TASK DIRECTIONS: Repeat each line of the data exactly as written.

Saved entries
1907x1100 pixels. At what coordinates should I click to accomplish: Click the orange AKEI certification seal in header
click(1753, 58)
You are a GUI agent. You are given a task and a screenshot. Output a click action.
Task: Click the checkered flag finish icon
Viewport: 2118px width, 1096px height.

EXERCISE RESPONSE:
1907x1100 pixels. At what coordinates should I click to accomplish: Click the orange AKEI certification seal in header
click(1753, 58)
You are a GUI agent. You are given a task and a screenshot. Output a click action.
Task: Click the checkered flag finish icon
Viewport: 2118px width, 1096px height.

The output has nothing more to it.